I have updated all software and have webmin, transmission bitorrent installed plus other std software.

When not in use, its averaging 27w (does fluctuate between 24 & 29w approx)

Not tested it with torrents downloading as yet, but pretty happy with that but will like to bring it down some more or atleast stop the fluctuating.

Next step is to install vmware server, postfix or sendmail and get my other two 500gb drives and get them setup in a zfs raid environment I hope before I splash out on some 2tb drives.
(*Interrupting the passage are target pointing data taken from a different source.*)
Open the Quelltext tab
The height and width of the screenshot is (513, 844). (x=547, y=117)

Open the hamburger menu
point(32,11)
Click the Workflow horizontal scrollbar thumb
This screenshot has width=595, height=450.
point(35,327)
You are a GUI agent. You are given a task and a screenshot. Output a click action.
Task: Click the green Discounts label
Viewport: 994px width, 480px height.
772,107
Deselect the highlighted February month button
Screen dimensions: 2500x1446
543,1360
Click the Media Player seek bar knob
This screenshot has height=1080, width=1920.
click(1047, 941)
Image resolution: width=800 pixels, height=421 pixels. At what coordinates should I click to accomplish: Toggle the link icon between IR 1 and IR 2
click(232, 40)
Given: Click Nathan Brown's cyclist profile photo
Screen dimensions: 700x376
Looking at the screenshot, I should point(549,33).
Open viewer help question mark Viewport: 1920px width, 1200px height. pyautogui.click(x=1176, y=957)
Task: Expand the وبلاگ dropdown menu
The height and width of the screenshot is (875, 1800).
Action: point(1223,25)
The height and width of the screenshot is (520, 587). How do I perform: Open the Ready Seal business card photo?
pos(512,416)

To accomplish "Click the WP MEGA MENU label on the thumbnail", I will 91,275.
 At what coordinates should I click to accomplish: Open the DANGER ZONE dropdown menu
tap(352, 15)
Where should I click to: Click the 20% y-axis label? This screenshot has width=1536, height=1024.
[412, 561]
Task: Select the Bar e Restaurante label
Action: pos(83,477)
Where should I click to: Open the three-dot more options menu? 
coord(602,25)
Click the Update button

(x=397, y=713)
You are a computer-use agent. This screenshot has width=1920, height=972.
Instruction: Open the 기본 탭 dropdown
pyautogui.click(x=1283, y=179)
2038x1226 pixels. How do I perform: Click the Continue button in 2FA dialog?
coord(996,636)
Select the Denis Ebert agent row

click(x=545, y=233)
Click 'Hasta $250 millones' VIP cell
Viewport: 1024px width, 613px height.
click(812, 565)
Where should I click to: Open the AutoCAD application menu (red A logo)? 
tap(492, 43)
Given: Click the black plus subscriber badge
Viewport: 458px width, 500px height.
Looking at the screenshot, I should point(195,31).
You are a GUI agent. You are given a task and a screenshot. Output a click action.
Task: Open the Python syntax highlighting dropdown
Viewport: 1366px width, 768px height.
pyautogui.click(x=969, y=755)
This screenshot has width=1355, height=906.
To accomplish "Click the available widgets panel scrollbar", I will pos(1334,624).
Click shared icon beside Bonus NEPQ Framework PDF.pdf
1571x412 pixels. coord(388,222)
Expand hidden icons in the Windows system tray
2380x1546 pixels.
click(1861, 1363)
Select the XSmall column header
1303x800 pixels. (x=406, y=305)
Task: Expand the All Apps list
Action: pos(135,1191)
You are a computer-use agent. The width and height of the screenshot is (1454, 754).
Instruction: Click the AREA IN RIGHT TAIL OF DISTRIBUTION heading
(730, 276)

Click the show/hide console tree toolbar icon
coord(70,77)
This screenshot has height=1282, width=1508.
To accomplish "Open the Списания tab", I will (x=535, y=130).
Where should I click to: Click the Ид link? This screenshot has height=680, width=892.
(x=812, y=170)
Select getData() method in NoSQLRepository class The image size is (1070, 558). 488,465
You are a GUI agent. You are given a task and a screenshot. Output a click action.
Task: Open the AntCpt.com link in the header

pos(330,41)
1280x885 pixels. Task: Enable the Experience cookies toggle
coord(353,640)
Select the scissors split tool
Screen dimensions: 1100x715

Plus I am going to order another 8gb HP mini usb stick and setup a cron job to back it up every month by dd command, as mentioned here:

http://www.hotukdeals.com/deals/hp-...delivered-crescent-electronics/888083?page=31

So I can have the Ubuntu OS backed up if usb stick dies.

If anyone else has any power saving ideas or issues with myself, let me know.